Ähnlich äußerte sich Finanzminister Smotrich. Er bezeichnete eine mögliche Blockade von Hilfsgütern bis zur Freilassung aller israelischen Geiseln der Hamas als moralisch und gerechtfertigt, selbst wenn dies den Hungertod von zwei Millionen Menschen im Gazastreifen bedeute. Zugleich räumte er ein, dass die internationale Gemeinschaft ein solches Vorgehen nicht zulassen würde.
Die Hamas hat nach israelischer Zählung derzeit noch mehr als 100 Geiseln in ihrer Gewalt. Mindestens ein Drittel davon gilt jedoch als tot. Insgesamt verschleppten palästinensische Terroristen am 7. Oktober vergangenen Jahres mehr als 250 Menschen aus Israel in das Küstengebiet. Rund 1.200 Menschen wurden bei dem beispiellosen Terroranschlag getötet. Israels Armee reagierte mit verheerenden Angriffen in Gaza, bei denen nach palästinensischen Angaben bereits mehr als 40.000 Menschen getötet wurden.
Baerbock schließt deutsche Zustimmung nicht aus
Ob und wenn ja, wann der Vorschlag von Borrell umgesetzt wird, ist noch unklar. Hintergrund ist, dass Sanktionsbeschlüsse in der Europäischen Union einstimmig gefasst werden müssen und Länder wie Deutschland, Tschechien und Ungarn Sanktionsforderungen gegen Israel bislang eher kritisch gegenüberstanden.
Außenministerin Annalena Baerbock schloss bei dem EU-Treffen allerdings eine deutsche Zustimmung zu den Plänen nicht aus. Die Grünen-Politikerin machte deutlich, dass aus ihrer Sicht allein die gesetzlichen Vorgaben und die Vorwürfe gegen die Politiker ausschlaggebend sein sollten. Es müsse im Einzelfall geprüft werden, ob diese für eine Sanktionierung ausreichten, sagte sie.
Sollten die Sanktionspläne umgesetzt werden, dürften die Betroffenen nicht mehr in die EU einreisen. Zudem müssten möglicherweise in der EU vorhandene Vermögenswerte von ihnen eingefroren werden.
Als ein Argument gegen eine Sanktionierung der Minister nennen Diplomaten in Brüssel die anhaltenden Bemühungen um eine Deeskalation des Konflikts im Nahen Osten.
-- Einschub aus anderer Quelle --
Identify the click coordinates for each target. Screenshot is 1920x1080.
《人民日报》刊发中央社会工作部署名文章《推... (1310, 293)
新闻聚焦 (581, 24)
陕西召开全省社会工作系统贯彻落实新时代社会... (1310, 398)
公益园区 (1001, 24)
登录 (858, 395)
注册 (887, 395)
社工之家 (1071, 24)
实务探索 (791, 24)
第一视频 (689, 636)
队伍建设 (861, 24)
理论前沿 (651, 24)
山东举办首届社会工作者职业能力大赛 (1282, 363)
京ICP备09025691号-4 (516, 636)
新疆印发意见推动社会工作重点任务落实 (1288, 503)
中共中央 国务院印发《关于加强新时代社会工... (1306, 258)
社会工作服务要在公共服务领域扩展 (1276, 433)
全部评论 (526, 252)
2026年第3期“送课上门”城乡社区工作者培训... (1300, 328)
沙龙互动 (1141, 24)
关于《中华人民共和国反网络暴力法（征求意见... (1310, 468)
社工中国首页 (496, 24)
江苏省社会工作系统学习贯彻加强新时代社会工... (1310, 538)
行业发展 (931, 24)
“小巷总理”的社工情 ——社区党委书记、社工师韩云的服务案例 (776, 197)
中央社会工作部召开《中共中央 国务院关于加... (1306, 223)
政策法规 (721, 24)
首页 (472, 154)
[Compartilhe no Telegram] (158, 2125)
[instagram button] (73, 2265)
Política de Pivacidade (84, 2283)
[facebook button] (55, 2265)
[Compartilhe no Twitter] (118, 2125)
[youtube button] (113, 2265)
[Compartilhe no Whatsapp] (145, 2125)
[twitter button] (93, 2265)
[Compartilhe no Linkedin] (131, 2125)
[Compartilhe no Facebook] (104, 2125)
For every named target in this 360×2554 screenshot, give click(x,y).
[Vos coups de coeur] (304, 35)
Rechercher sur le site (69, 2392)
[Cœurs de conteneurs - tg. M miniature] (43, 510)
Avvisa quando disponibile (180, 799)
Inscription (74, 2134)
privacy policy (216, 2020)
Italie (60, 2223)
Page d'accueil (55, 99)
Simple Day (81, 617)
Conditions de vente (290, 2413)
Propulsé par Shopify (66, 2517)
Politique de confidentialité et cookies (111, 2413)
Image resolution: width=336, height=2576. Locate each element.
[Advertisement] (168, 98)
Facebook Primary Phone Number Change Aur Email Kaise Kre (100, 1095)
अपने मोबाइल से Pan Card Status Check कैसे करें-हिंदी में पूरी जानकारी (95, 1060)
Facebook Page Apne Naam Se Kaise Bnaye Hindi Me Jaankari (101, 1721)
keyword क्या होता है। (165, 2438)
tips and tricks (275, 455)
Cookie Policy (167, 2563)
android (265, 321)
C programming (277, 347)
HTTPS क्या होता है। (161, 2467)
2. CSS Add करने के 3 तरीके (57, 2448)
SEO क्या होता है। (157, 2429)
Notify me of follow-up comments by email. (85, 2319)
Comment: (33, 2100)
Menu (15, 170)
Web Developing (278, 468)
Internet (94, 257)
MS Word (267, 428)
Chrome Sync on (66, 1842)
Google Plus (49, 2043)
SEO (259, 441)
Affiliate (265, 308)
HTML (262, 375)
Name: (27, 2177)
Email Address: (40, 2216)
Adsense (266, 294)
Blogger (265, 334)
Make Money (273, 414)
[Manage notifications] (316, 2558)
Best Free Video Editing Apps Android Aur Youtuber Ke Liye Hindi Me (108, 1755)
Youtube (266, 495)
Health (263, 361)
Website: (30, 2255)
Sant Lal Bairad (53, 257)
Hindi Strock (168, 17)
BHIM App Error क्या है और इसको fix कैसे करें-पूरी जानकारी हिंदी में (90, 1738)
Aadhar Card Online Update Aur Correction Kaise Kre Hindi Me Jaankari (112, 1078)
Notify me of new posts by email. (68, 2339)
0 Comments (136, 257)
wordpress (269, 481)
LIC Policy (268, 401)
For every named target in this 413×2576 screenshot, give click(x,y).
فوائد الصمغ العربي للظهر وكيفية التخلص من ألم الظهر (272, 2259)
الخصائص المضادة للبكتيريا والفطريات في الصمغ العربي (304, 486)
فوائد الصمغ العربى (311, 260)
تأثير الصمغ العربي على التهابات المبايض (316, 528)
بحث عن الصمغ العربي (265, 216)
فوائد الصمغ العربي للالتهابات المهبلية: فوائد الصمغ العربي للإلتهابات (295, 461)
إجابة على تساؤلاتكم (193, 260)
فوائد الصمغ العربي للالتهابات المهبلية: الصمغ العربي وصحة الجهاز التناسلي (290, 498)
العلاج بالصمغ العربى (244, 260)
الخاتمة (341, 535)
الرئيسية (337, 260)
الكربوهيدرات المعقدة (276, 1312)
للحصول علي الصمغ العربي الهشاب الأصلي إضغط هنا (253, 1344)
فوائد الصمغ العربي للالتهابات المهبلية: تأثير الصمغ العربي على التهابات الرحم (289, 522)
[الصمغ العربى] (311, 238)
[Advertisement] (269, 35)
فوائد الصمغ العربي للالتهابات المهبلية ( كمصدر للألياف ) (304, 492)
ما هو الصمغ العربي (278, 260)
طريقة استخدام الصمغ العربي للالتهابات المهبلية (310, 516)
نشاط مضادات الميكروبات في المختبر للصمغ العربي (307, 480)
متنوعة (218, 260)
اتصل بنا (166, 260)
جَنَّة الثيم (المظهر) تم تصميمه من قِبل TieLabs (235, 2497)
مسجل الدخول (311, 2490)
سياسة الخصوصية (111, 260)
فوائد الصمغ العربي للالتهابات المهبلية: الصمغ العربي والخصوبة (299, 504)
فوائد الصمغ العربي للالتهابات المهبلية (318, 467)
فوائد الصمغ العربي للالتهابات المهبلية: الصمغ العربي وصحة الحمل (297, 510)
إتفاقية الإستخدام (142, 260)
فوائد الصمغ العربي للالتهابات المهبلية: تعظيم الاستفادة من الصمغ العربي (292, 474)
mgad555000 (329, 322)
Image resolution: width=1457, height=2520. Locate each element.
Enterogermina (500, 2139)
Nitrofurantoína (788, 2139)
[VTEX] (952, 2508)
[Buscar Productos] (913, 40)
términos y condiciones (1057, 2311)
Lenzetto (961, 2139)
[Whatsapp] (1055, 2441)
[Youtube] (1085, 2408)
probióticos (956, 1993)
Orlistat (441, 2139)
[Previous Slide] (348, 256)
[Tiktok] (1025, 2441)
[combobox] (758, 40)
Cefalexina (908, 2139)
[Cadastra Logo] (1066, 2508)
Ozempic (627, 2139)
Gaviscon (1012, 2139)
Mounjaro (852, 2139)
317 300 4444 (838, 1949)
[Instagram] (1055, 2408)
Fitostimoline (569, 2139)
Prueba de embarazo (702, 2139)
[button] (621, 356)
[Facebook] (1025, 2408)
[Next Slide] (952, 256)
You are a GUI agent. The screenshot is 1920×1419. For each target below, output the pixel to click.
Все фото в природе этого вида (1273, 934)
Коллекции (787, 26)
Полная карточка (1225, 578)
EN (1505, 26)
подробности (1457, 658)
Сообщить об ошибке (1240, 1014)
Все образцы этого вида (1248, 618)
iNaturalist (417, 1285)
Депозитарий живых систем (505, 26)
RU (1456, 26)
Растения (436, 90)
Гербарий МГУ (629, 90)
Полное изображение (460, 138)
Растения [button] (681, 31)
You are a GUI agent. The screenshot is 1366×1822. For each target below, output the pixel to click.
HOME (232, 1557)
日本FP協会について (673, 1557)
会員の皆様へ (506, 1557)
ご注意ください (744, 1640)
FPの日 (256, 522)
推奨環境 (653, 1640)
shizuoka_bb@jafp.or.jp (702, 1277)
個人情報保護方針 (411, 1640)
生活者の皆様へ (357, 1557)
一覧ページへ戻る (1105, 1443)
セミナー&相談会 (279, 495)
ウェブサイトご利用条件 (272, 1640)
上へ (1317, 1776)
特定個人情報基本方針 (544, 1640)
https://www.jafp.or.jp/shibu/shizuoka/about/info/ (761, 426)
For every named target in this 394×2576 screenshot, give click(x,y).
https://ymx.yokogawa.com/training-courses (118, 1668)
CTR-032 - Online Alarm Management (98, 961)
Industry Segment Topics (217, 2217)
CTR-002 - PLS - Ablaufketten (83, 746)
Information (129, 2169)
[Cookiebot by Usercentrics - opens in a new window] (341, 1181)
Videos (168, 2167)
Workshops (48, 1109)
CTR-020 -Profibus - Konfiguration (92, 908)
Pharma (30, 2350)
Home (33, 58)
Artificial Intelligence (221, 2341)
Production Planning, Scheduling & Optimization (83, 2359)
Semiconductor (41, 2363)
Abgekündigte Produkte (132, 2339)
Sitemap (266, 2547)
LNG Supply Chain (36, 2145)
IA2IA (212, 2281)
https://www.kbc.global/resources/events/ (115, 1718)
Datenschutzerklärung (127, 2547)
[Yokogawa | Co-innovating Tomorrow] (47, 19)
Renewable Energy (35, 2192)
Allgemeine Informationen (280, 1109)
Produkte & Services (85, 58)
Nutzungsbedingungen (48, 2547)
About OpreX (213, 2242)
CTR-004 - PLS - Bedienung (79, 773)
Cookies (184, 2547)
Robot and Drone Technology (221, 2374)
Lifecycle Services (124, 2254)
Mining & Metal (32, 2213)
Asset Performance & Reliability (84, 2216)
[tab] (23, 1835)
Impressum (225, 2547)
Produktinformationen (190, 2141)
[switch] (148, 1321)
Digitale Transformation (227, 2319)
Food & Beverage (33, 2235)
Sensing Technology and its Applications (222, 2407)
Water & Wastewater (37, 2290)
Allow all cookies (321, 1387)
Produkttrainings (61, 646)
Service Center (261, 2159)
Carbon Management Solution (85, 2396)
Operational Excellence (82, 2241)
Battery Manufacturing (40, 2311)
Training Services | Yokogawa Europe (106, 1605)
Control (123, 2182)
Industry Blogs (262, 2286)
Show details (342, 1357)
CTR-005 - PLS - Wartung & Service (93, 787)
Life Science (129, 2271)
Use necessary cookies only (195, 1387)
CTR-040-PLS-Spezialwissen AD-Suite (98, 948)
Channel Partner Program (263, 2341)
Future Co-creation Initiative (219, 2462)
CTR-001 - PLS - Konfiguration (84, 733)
Vor diesem Hintergrund könne es kontraproduktiv sein, durch Sanktionen Gesprächskanäle in die israelische Regierung zu gefährden, heißt es. Bislang hat die EU nur Sanktionen gegen einige radikale israelische Siedler und deren Strukturen verhängt. Sowohl Smotrich als auch Ben-Gvir sind allerdings auch Verfechter der aus Sicht des höchsten UN-Gerichts illegalen Siedlungspolitik in besetzten Gebieten im Westjordanland.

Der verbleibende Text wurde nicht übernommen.